The Hong Kongers have been agitating against China for the previous couple of years and held a significant rally in Toronto final August, as did Tibetan immigrants to Canada. Sunny Sonam, vice-president of RTYC in Toronto, stated they needed to make the most of the truth that the world was “right now focused on China” partly as a result of unfold of the Covid-19 pandemic and due to its actions in Hong Kong and the Galwan Valley. And whereas the Tibetan group has held many protests over time against the Chinese occupation of the plateau, their trigger is getting a raise due to the present circumstances, as he stated, “Because of that, Tibetan people are getting more attention.”
Other disparate teams have additionally joined in these marches and demonstrations against China in Canada, together with Taiwanese and Vietnamese-origin Canadians, even Bangladeshi minorities. Toronto-based Salman Sina of the International Human Rights Centre in Canada helmed protests in July in town and this Sunday in Montreal. A refugee from Iran, Sina stated of his motivation, “As human rights defenders, we are seeing what’s going on with the Uighurs, Tibetans and Hong Kong because of China. I decided to unite people suffering because of the Chinese regime. Unity is better than division. We have a common cause.”
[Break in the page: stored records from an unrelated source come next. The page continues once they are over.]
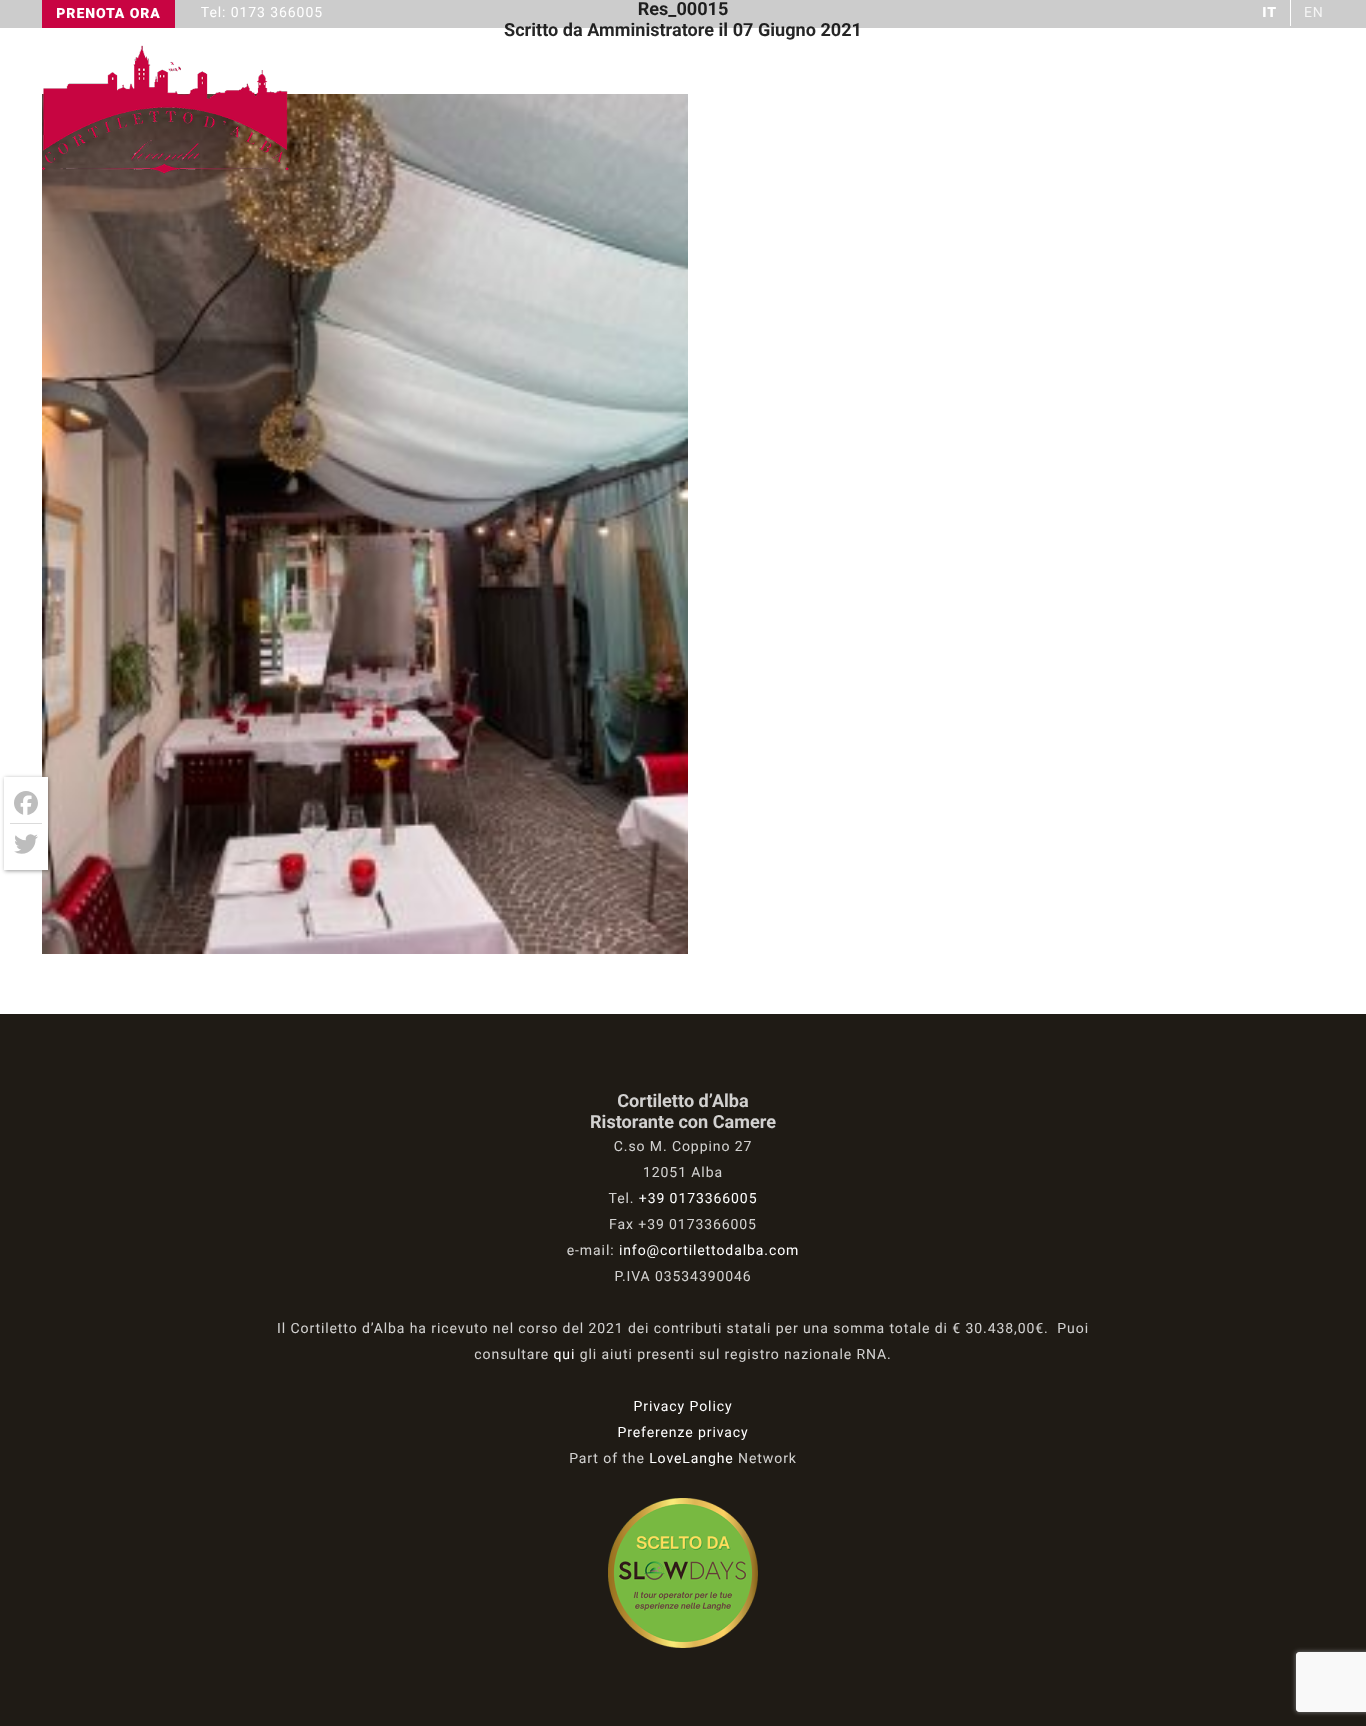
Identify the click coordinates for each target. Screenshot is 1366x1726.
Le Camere (1137, 110)
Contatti (1276, 110)
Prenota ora (108, 14)
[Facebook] (26, 803)
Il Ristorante (973, 110)
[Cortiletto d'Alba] (167, 171)
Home (834, 110)
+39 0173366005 (698, 1199)
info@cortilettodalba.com (709, 1251)
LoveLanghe (691, 1459)
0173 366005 (277, 13)
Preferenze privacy (682, 1433)
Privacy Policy (683, 1407)
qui (565, 1355)
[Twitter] (26, 844)
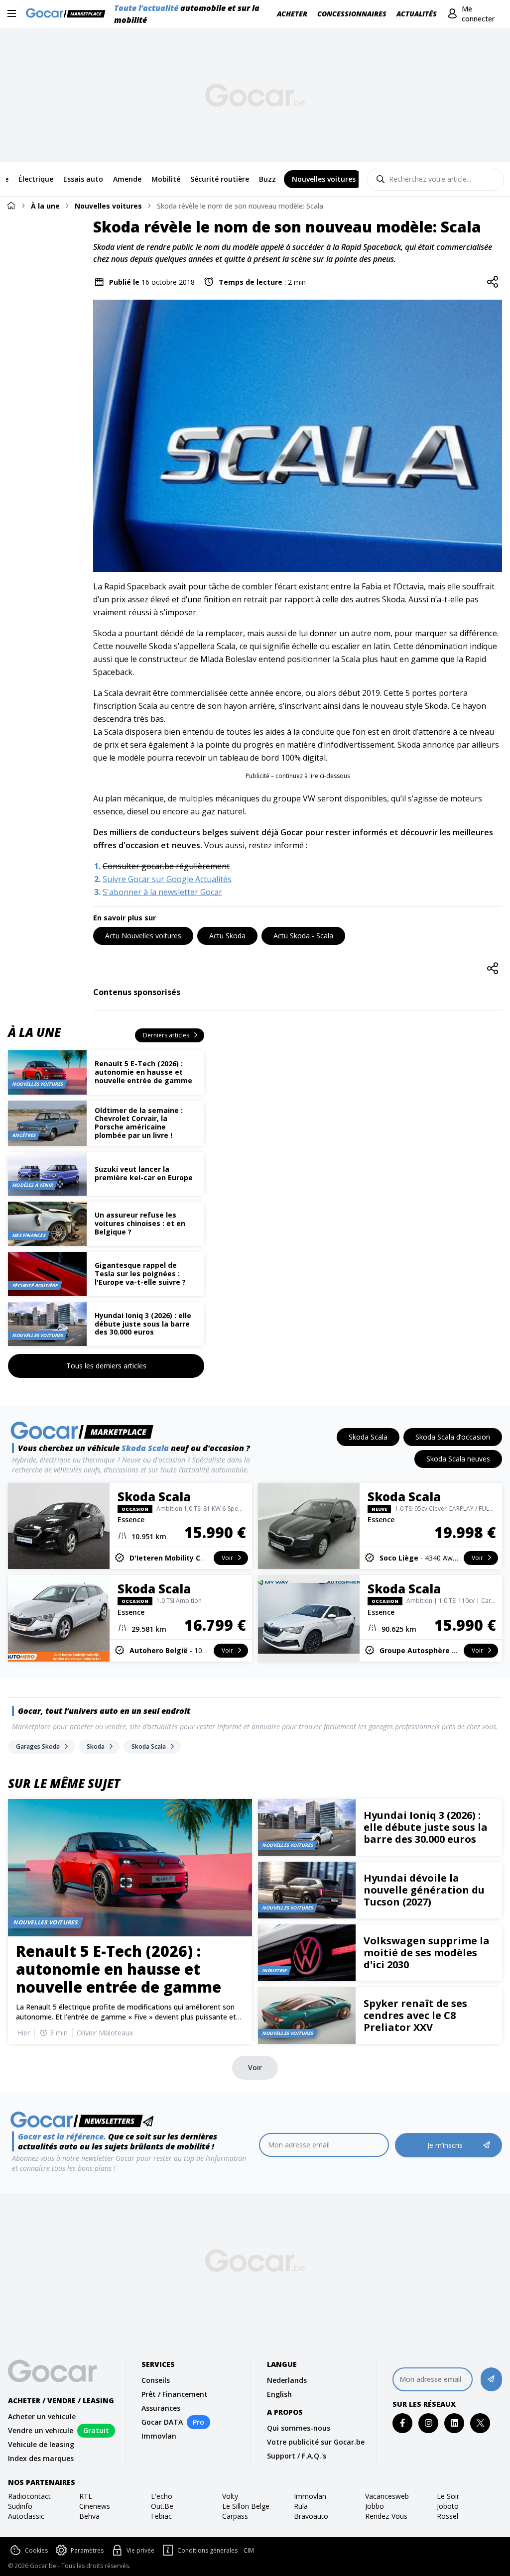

Such protests even have resonance in Canada as a result of two residents, together with a former diplomat, have spent greater than 600 days in jail in China in what Ottawa has described as “hostage diplomacy” by Beijing in retaliation against the detention of a senior government of the Chinese telecommunications agency Huawei in Vancouver in late 2018.
As Fung prepares for a big protest in August in Toronto, she is hopeful there might be larger cooperation and collaboration between these teams going forward, as she stated, “We hope to invite other communities and civil society organisations to come together for a unified voice.”